Nel caso di specie il Tribunale del riesame ha ritenuto raggiunta la gravità indiziaria di una tale condotta di intermediazione nei confronti dell'indagato, sia sulla base dei risultati delle intercettazioni telefoniche, dove si paria di cessione del credito del V. ai due esecutori materiali, sia per gli esiti della captazione ambientale di dichiarazioni del Ma., da cui risulta l'onerosità dell'incarico ricevuto, sia infine per le ammissioni di responsabilità da parte dello stesso P.. Il motivo si risolve per tale aspetto in una diversa interpretazione delle prove indiziarie e in una diversa ricostruzione del fatto rispetto a quanto ritenuto dai giudici del merito, non consentita in Cassazione.

In ordine al secondo e terzo motivo, osserva il Collegio che nella specie non si riscontra la mancanza assoluta della motivazione, o la mera apparenza della stessa, che consentono di configurare l'ipotesi della violazione di legge ( art. 125 c.p.p., comma 3, art. 325 c.p.p., comma 1).

Le censure sono basate sull'incensuratezza del P., che secondo l'assunto della difesa, fu assolto da un reato militare, e non condannato, come si legge nell'ordinanza impugnata, e sulla mancanza dei presupposti di attualità e certezza delle esigenze cautelari: tuttavia si tratta nel primo caso di un elemento non decisivo, perchè il pericolo di reiterazione dei reati ( art. 274 c.p.p., lett. c), è motivato anzitutto sorto il profilo delle modalità e delle circostanze della condotta (sistematica e violenta, coinvolgendo sempre il Ma. nelle azioni di intimidazione), e, per quanto attiene alla personalità dell'autore, in considerazione del fatto che il ricorrente agiva per il recupero di crediti di terzi di cui veniva a conoscenza in ragione della sua appartenenza alla Polizia di Stato. Quanto al secondo aspetto, la censura non appare sorretta da ragioni specifiche, in fatto o in diritto ( art. 581 c.p.p.).

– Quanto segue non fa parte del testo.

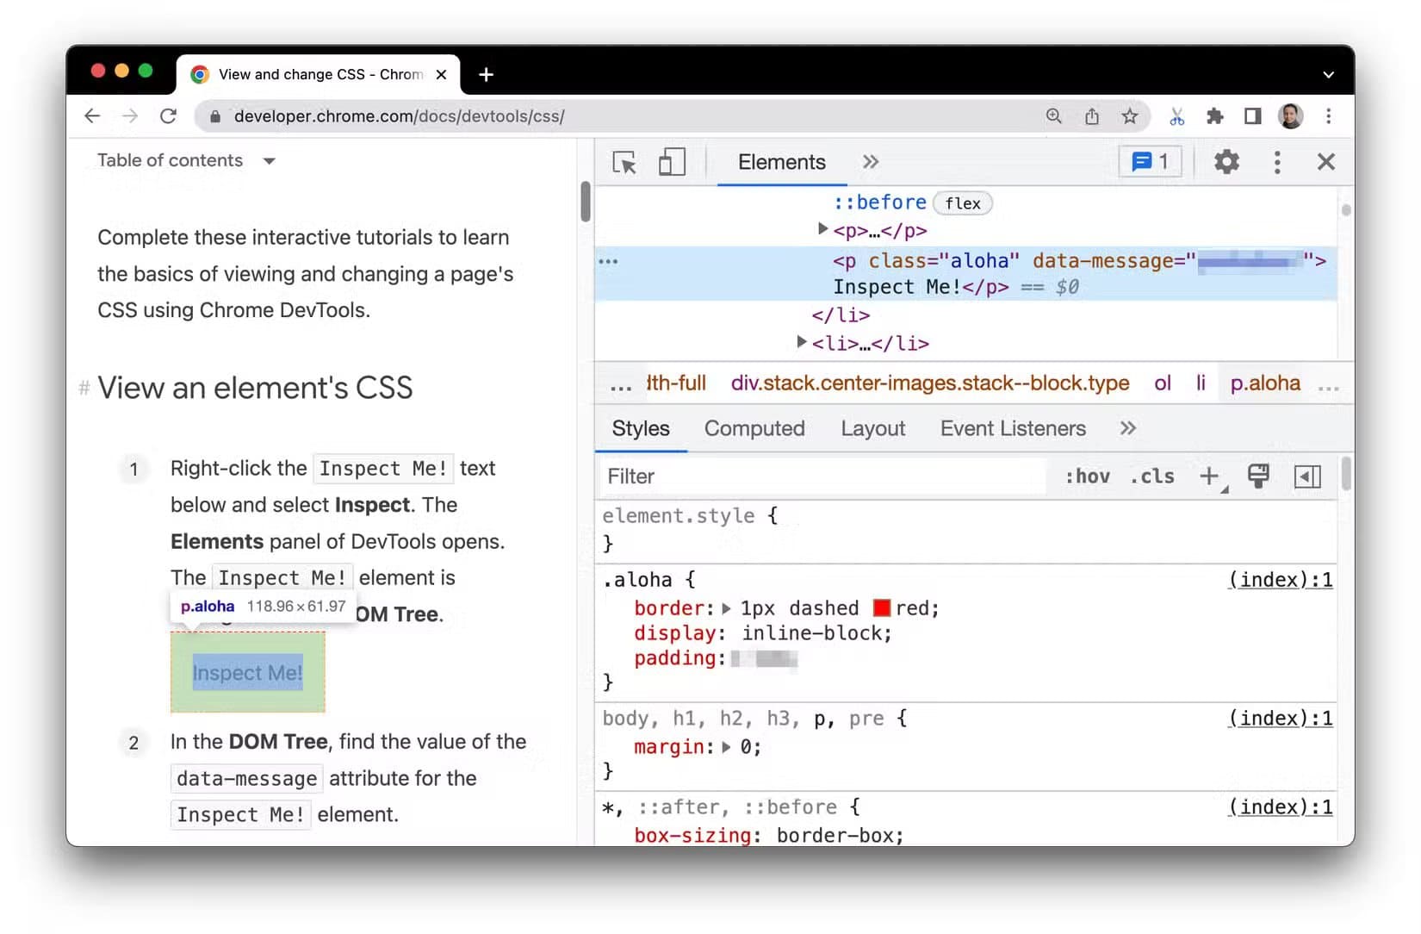This screenshot has width=1421, height=934.
Task: Open DevTools settings gear
Action: (x=1226, y=162)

Altrettanto logico appare l'argomento addotto dal Tribunale a sostegno dell'adeguatezza della misura sostituita, perchè, nonostante la sospensione del ricorrente dal servizio nella polizia di Stato, doveva essere ostacolata la possibilità per l'indagato di operare nuovamente come intermediario in favore di persone che, evitando il ricorso ai rimedi legali, intendevano definire sollecitamente i propri eventuali crediti.

Ritenuta la prevalenza delle ragioni di infondatezza su quelle di inammissibilità, ricorso è in definitiva rigettato e il ricorrente è condannato al pagamento delle spese del procedimento.

P.Q.M.

La Corte rigetta i ricorsi e condanna P.A. al pagamento delle spese processuali.

Così deciso in Roma, nella Camera di consiglio, il 21 giugno 2006.